Chiles Mexican Grill
Overview: Located on small side street off of Takeshita-dōri, Chiles feels like a chill getaway where you get a Corona and take a breather from the crowds. The restaurant itself is small, seating about 20 inside, but there is also a small outdoor seating area with a picnic table and benches. For what it’s worth, the staff is mostly Latino. Food and drink arrives when it arrives; this is not a typical fast food joint. For larger groups, it’s recommended to call ahead to reserve.
Ordered: Taco Salad with Grilled Shio-Koji Steak (¥1180, or $9.85)
Pros: Flavorful long-grain salsa rice, hearty pinto beans, fresh chunky tomato salsa, charred corn kernels, and creamy guacamole. Arranged abundantly in the taco shell.
Cons: The Shio Koji steak is a Chiles special recipe of beef marinated in shio koji sauce–a fermented mixture of koji (rice inoculated Aspergillus oryzae mold), shio (sea salt) and water. It was under seasoned and overcooked. Rather than being juicy cubes of grilled steak with seared outer bits, it was flat, thin, shawarma-like pieces of beef.

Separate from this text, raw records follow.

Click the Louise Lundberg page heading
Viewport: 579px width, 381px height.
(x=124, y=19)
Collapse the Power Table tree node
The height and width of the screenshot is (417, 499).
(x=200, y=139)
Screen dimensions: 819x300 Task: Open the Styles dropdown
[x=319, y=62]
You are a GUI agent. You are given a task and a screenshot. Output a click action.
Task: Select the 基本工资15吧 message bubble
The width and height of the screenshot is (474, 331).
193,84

Also missing was the acidity that gives Mexican food its brightness.
Ordered: Carnitas Burrito (“Big size”) (¥1080, or $9)
Pros: For just ¥200 additional, you can upgrade from a regular size to a “big size,” which is about the size of a regular burrito at Chipotle. Meaning, mighty large. Ingredients, as above, are fresh and good quality.

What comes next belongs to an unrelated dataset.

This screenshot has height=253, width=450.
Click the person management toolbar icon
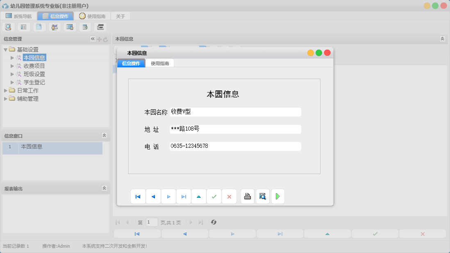pyautogui.click(x=55, y=27)
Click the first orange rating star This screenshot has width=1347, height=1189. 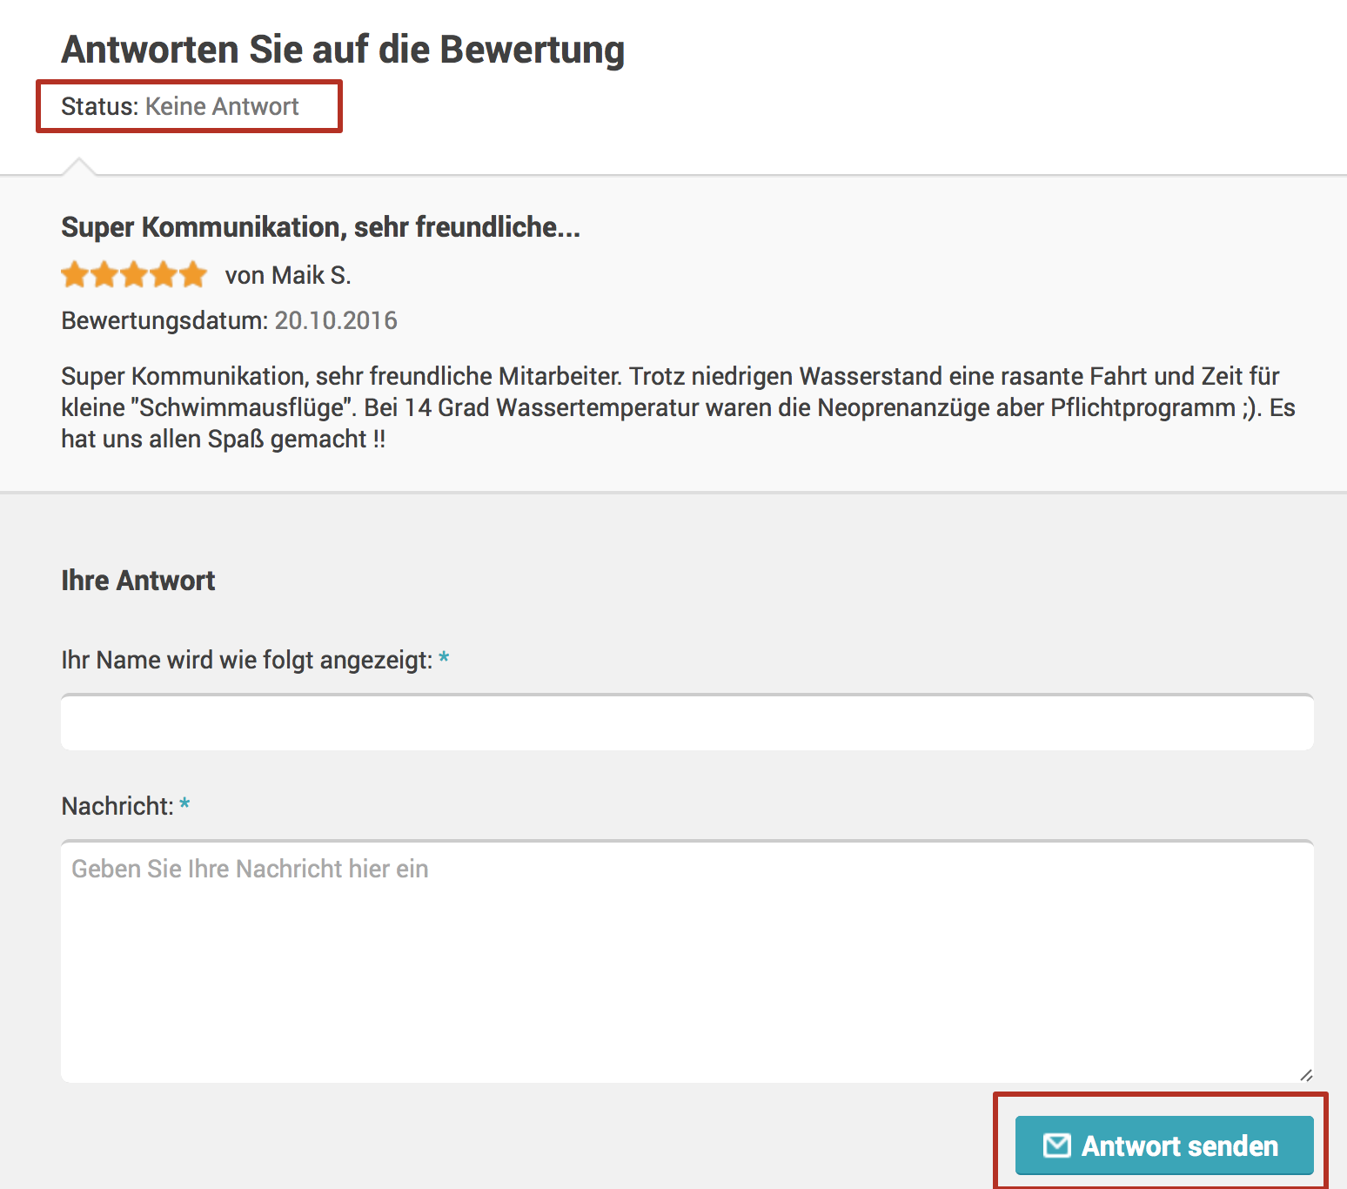tap(75, 275)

Cons: Sad to report the carnitas’ texture was a bit soft and mushy. Were not the chunks of pork with crispy outside and juicy inside that carnitas should be. Again, overall the meat lacked the acidity (lime juice) that is also common with carnitas.
Ordered: Margarita (¥750, or $6.25)
Pros: Very fresh and balanced, not that artificial from-a-mix taste. On weekdays (Tues–Fri), a long happy hour from 4pm to 8pm draws in crowds with all drinks priced at ¥500.

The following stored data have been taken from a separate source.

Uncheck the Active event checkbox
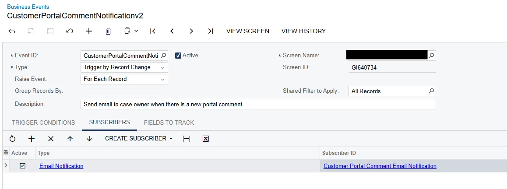The image size is (507, 189). click(x=178, y=56)
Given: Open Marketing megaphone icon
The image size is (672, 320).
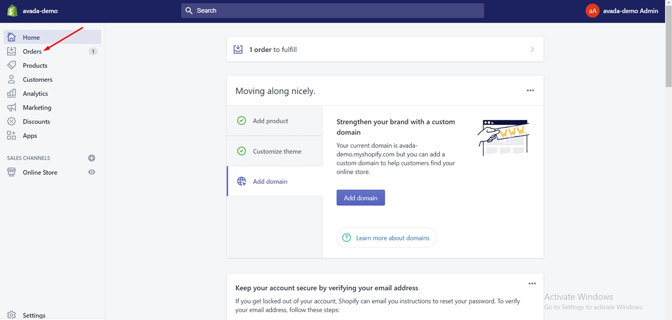Looking at the screenshot, I should click(x=11, y=108).
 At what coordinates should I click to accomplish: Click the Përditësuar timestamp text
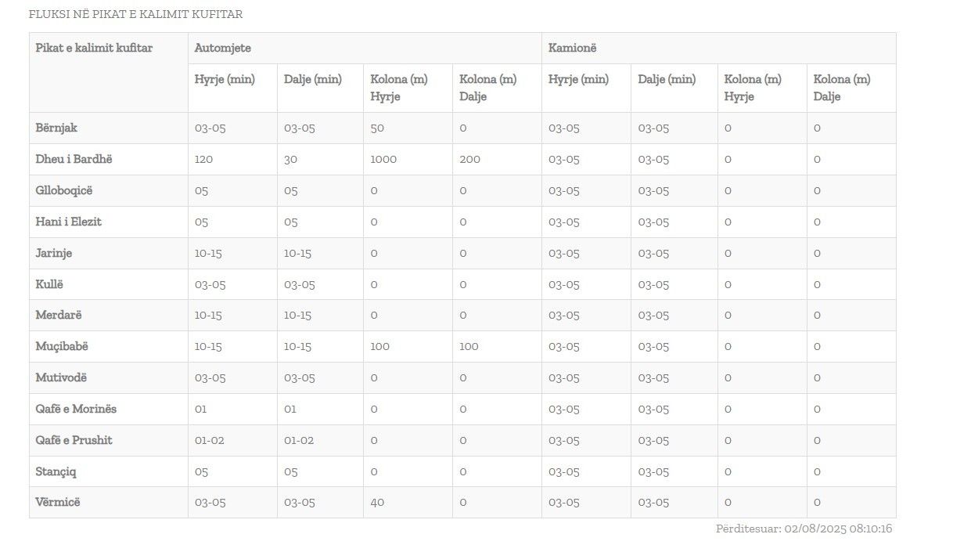coord(804,529)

Chiles Mexican Grill, 1-8-24 Jingumae, Shibuya, Tokyo
Overview: Frijoles is the kind of place where a person, enchanted by Chipotle’s build-your-own-burrito while waiting in line model, can feel that all’s well in the world. In other words, this is as close to Chipotle as you’ll get (read: knockoff) down to the signage and packaging deats. A decent Chipotle knockoff is better than no Chipotle.
Ordered: Carnitas Burrito Bowl (regular size) (¥1040 Yen, or $8.67)
Pros: Carnitas were well seasoned with plenty of oregano and bay. Probably the closest thing to the carnitas at Chipotle, with exceptions (see below). Fresh shredded romaine lettuce. Also, since you watch the staff build it in front of you, you can always ask for more toppings of any kind. They’re happy to pile it on for you, within reason.
Cons: Although advertised as a “fluffy” Cilantro-lime rice, what we got instead was a plain, Japanese short-grain, sticky rice. Maybe they had run out for the day? Although pretty good, the carnitas did not have the crispy seared edges we were looking for, nor the depth of porkiness that you’d find at Chipotle. I think the meat is rather lean, and the lack of charred skin and fat is a flavor buster.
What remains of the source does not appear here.